Leave out pictures; repeat exactly the lines from the "Task: Click into the Recherche search field" line through the last of the data below.

Supplied data Block Start

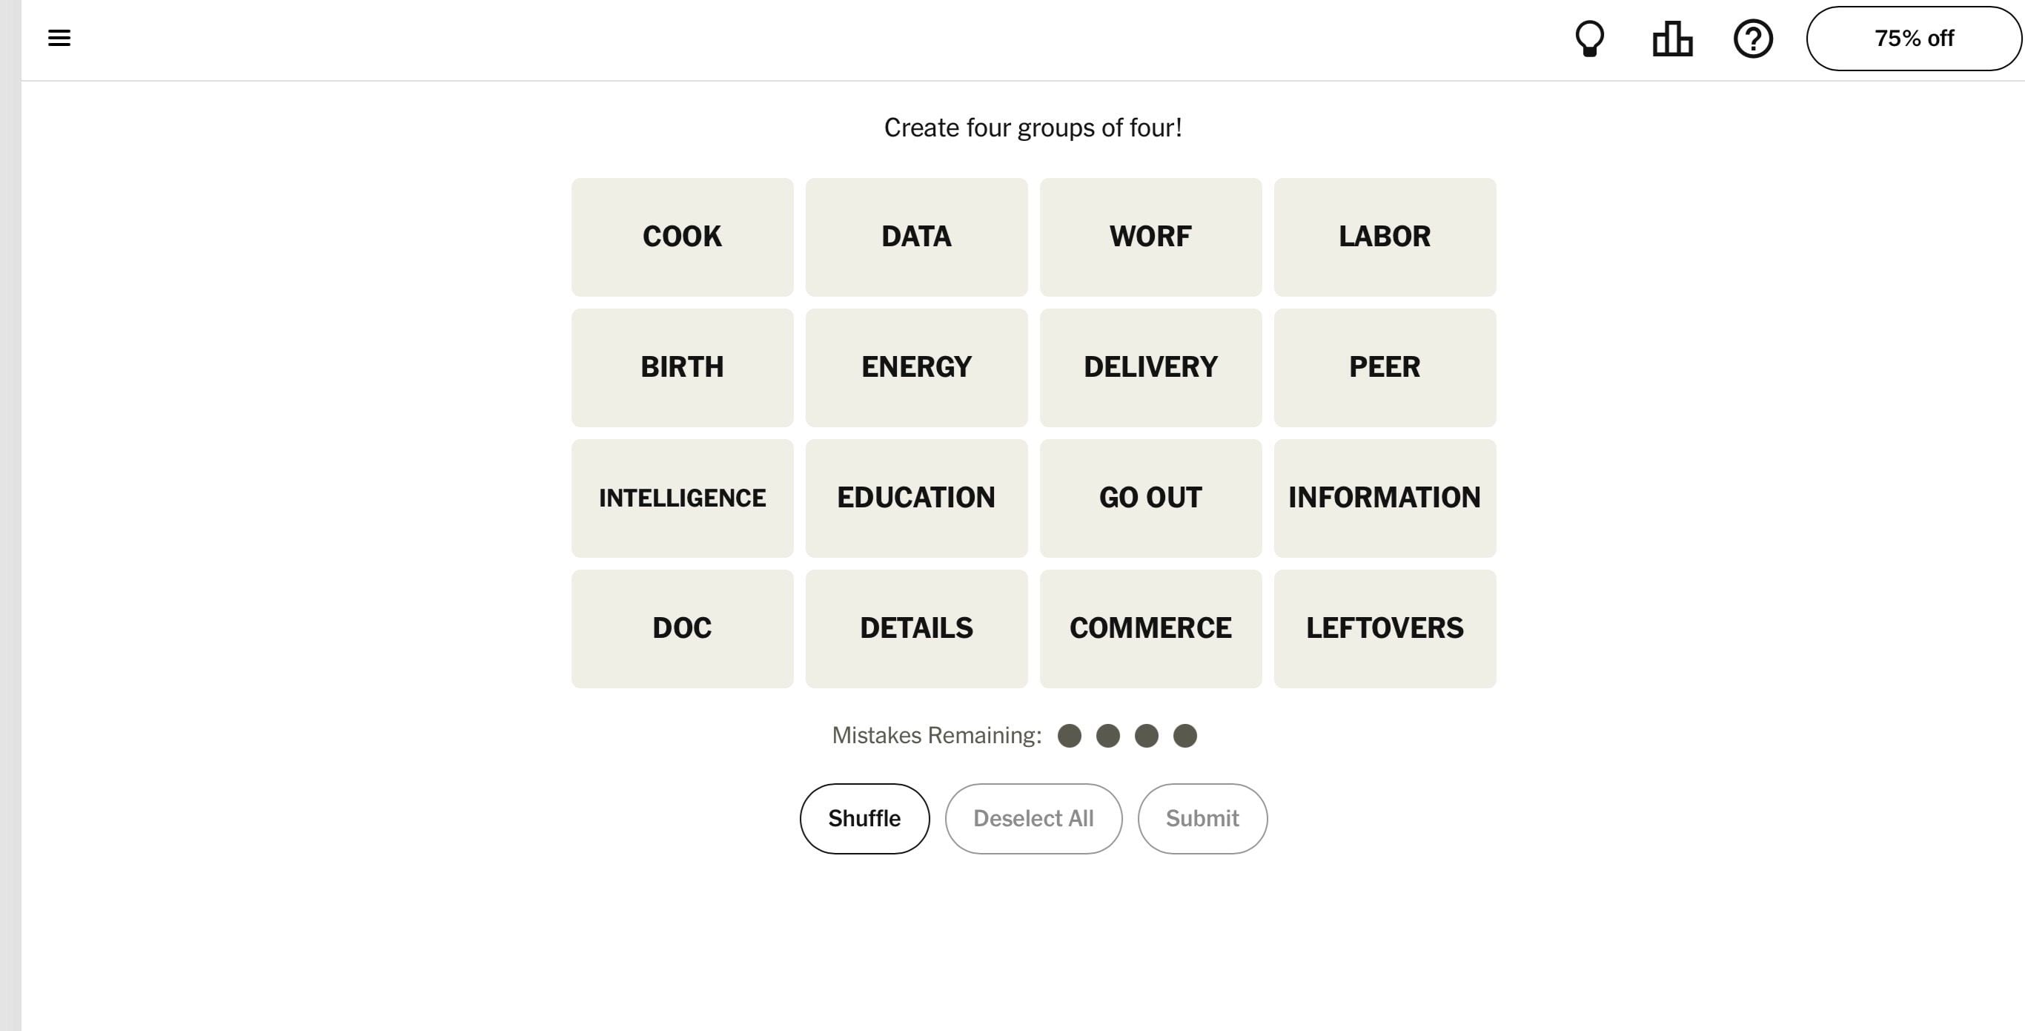
Task: Open the hamburger navigation menu
Action: [59, 38]
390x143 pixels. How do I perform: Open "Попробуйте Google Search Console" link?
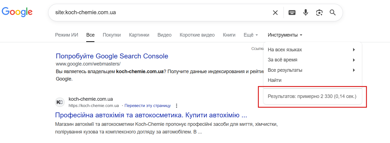click(x=112, y=56)
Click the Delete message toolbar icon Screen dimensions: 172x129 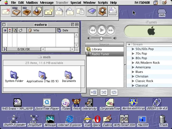tap(6, 11)
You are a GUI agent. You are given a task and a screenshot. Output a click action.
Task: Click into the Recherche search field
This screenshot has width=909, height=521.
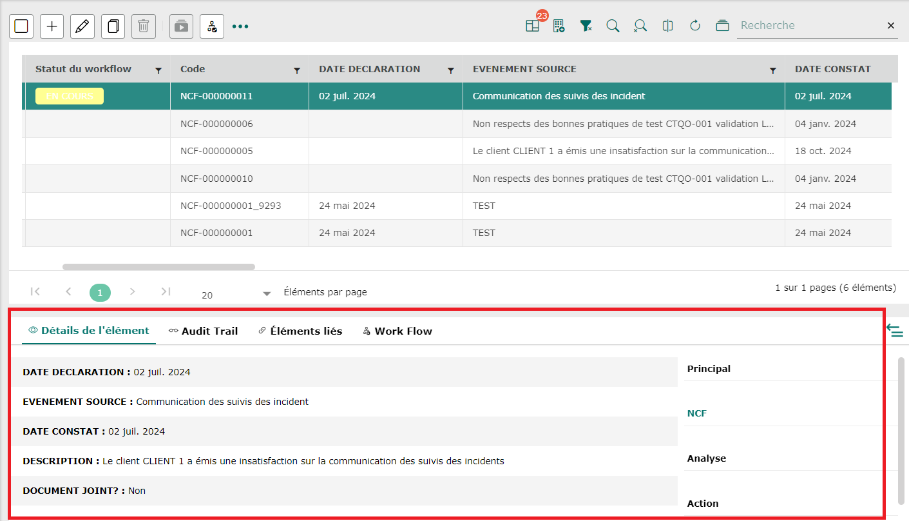(809, 26)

Supplied data Block End

Answer to this problem:
Task: Click into the Recherche search field
This screenshot has width=909, height=521.
(809, 26)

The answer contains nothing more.